Unfortunately page 5 isn't included in google's preview, but I think I see the idea from pg 6. MTW also has a preview.

It seems like Stephani and Barbour are beginning with essentially the same process and using it in opposite ways. Stephani shows that the form of Newton's eq changes if the time variable is taken to instead be some function T=f(t), and that therefore defining it in a way that's as simple as possible in inertial reference frames is most useful. Barbour essentially decides to try eliminating it completely by writing the euler-lagrange equations as purely relational.

Whether this implies that time exists or not, well, it still behaves in a way that's equivalent to time existing.
 
  • #127


You cited an essay contest...

Citing a peer reviewed article means the ARTICLE has been reviewed, not the author. Well, both in practice, but doesn't it occur to you that even a well respected physicist might express views in an ESSAY CONTEST he wouldn't in a PEER REVIEWED JOURNAL?! I don't see how this is a difficult concept, as it is basic to citation.

As for MTW, I have my copy here, and reading through the relevant portion they are talking about how NEWTON formulated time versus an archaic metric such as "The Day". It is a very practical discussion and by no means does it consider a timeless universe.
 
  • #128


Frame Dragger said:
You cited an essay contest...

Citing a peer reviewed article means the ARTICLE has been reviewed, not the author. Well, both in practice, but doesn't it occur to you that even a well respected physicist might express views in an ESSAY CONTEST he wouldn't in a PEER REVIEWED JOURNAL?! I don't see how this is a difficult concept, as it is basic to citation.

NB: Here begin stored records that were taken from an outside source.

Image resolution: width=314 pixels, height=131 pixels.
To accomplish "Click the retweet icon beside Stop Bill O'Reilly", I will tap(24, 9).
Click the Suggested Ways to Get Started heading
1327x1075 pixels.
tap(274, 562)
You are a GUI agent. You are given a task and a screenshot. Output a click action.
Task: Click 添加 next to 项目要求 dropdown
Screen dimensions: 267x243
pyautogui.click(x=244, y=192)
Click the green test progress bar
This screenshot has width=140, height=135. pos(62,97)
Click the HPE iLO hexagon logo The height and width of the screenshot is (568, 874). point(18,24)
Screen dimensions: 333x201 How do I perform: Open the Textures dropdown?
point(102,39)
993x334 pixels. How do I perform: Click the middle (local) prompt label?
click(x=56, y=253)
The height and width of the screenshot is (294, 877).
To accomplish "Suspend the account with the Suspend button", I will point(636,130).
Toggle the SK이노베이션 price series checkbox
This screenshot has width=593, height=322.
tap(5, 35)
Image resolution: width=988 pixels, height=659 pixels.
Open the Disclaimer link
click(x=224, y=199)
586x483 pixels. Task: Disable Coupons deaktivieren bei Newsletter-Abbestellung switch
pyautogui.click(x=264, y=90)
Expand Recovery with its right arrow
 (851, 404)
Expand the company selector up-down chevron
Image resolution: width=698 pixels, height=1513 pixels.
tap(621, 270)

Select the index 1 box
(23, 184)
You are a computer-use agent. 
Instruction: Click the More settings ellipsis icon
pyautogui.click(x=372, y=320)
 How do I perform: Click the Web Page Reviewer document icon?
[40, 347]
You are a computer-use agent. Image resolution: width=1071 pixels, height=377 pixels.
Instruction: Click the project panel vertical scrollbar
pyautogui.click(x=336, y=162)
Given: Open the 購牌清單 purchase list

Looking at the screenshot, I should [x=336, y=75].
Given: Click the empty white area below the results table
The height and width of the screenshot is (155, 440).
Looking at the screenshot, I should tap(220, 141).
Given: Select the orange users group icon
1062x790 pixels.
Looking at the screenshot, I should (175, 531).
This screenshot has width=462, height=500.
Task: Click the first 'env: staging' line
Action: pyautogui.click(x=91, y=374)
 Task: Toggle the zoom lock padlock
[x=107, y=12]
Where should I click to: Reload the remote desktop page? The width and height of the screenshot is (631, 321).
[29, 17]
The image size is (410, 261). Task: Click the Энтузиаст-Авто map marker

As for MTW, I have my copy here, and reading through the relevant portion they are talking about how NEWTON formulated time versus an archaic metric such as "The Day". It is a very practical discussion and by no means does it consider a timeless universe.

Hmmm, is MTW peer reviewed? :-p
 
  • #129


ia_ said:
The whole point was that KNOWN theories can be rewritten relationally, without explicitly needing time.
That in no way implies that "time (although a useful convention) doesn't exist" any more than the Lagrangian formulation of classical mechanics implies that force doesn't exist.

ia_ said:
Lets get back on topic?
I would be glad to get back on topic. You still have not addressed my original rebuttal that your statement I first quoted is nonsense without the concept of time implicit in the highlighted words. I think this is the fourth time that you have ducked the issue.
 
  • #130


Frame Dragger said:
You cited an essay contest...

Citing a peer reviewed article means the ARTICLE has been reviewed, not the author. Well, both in practice, but doesn't it occur to you that even a well respected physicist might express views in an ESSAY CONTEST he wouldn't in a PEER REVIEWED JOURNAL?! I don't see how this is a difficult concept, as it is basic to citation.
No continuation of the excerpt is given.